Data records
----------------

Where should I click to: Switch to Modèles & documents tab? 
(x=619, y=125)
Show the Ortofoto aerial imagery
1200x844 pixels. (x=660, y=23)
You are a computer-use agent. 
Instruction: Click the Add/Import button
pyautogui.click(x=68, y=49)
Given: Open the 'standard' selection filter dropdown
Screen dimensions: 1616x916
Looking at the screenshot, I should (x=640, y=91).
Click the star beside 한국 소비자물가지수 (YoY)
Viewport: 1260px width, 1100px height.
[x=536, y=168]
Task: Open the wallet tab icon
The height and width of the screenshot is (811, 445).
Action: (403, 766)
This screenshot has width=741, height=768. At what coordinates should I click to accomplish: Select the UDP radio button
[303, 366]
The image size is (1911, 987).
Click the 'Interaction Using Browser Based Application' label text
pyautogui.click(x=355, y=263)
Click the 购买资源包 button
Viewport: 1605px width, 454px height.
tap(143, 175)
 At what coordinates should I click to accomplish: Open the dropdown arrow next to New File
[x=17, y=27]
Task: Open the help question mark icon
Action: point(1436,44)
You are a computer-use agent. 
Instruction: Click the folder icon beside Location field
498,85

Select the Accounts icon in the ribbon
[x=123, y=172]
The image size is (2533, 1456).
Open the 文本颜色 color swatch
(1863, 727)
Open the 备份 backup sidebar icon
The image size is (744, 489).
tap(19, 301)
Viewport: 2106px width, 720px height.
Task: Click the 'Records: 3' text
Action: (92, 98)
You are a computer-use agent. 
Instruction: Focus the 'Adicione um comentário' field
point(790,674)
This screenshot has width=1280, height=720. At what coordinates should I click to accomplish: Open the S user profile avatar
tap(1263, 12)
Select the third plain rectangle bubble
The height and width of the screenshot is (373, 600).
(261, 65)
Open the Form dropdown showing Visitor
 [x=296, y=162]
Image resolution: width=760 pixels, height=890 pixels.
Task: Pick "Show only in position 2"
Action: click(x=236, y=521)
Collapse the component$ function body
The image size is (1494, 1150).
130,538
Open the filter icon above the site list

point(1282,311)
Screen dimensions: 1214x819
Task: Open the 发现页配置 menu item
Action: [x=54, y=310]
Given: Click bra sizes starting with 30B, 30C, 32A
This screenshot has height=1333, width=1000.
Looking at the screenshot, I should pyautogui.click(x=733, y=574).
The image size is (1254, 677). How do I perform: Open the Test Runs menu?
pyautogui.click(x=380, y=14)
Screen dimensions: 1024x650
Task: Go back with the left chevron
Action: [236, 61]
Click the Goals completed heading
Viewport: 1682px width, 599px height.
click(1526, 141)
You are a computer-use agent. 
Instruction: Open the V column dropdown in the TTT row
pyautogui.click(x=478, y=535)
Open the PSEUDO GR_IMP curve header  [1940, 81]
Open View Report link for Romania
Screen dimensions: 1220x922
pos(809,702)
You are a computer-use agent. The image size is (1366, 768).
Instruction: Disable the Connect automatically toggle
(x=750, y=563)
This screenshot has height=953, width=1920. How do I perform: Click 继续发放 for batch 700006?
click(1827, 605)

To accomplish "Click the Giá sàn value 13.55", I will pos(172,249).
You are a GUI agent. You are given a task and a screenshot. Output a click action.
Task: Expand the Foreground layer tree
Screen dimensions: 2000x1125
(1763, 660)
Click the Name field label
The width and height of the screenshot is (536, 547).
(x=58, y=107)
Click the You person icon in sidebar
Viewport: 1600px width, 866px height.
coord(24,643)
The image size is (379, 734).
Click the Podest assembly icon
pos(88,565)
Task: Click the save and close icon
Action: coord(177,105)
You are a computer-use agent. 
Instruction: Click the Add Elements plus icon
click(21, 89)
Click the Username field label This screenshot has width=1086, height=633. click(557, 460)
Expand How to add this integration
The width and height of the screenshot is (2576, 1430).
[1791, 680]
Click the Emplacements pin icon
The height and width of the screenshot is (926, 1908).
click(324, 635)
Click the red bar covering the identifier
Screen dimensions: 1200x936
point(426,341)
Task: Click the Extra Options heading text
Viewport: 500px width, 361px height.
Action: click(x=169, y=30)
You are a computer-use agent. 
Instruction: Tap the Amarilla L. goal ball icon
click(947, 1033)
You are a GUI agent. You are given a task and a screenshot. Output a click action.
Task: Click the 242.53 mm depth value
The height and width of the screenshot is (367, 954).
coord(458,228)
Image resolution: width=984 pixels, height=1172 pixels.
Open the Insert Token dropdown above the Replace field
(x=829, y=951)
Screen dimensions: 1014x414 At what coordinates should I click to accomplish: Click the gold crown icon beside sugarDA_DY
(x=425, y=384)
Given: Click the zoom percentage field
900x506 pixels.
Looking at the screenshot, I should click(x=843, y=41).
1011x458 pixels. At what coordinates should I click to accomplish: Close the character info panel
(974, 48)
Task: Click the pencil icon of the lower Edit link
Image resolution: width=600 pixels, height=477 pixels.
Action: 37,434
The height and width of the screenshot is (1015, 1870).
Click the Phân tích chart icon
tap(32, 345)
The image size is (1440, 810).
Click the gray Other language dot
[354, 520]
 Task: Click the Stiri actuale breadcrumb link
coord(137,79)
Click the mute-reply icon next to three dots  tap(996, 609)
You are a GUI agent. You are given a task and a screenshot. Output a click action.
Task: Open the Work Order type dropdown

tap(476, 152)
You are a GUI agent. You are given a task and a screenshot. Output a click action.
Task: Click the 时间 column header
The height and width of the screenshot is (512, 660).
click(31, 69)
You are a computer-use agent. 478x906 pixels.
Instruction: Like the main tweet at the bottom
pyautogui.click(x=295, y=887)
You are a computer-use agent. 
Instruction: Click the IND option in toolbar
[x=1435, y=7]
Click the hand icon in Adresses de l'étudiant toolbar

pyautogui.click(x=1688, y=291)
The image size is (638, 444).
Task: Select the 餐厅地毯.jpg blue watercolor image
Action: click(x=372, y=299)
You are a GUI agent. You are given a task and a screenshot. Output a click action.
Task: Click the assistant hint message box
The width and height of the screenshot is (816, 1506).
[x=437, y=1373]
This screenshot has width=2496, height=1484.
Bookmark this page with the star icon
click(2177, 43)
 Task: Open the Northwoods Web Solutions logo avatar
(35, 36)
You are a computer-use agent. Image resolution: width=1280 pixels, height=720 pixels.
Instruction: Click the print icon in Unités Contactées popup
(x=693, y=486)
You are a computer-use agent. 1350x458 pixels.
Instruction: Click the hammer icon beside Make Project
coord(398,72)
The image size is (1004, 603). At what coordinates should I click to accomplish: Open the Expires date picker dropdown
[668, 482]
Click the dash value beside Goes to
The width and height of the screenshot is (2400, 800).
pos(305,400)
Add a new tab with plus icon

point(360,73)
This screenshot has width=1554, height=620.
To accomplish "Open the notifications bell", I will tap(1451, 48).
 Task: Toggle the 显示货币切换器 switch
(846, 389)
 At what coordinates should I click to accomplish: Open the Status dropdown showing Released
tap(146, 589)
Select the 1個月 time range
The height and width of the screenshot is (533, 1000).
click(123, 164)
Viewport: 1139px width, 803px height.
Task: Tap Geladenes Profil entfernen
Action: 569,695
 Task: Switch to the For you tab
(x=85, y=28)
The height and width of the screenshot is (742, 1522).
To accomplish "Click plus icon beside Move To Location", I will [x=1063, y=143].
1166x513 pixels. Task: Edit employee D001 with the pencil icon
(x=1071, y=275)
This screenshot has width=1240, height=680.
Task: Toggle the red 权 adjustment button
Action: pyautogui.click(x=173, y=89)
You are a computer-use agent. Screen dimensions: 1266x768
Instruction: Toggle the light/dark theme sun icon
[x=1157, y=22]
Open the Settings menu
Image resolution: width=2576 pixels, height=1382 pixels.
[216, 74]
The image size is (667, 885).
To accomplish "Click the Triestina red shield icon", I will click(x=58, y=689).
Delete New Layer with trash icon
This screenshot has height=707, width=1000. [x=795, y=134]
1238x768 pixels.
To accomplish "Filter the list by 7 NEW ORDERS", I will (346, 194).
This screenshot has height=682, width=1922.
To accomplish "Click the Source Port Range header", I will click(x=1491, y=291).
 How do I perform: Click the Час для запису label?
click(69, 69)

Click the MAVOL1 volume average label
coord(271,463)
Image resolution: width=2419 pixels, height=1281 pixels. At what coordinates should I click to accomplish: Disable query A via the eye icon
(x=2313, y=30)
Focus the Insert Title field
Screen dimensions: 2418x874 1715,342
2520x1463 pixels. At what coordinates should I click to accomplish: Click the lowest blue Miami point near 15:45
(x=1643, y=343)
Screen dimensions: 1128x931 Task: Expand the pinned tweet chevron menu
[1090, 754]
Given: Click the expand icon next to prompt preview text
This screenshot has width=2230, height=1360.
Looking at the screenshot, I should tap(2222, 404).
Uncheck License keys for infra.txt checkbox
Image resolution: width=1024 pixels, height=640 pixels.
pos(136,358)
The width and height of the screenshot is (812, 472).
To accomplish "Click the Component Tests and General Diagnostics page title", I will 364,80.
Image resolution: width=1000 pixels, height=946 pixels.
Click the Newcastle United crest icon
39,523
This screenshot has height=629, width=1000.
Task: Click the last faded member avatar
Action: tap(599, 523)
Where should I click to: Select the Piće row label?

----------------

** WHAT THE TASK ASKS **
From the data above, select every line containing the string "button", matching case exactly.

** THE SOLUTION **
Instruction: Click the Add/Import button
This screenshot has width=741, height=768. At what coordinates should I click to accomplish: Select the UDP radio button
Click the 购买资源包 button
Task: Toggle the red 权 adjustment button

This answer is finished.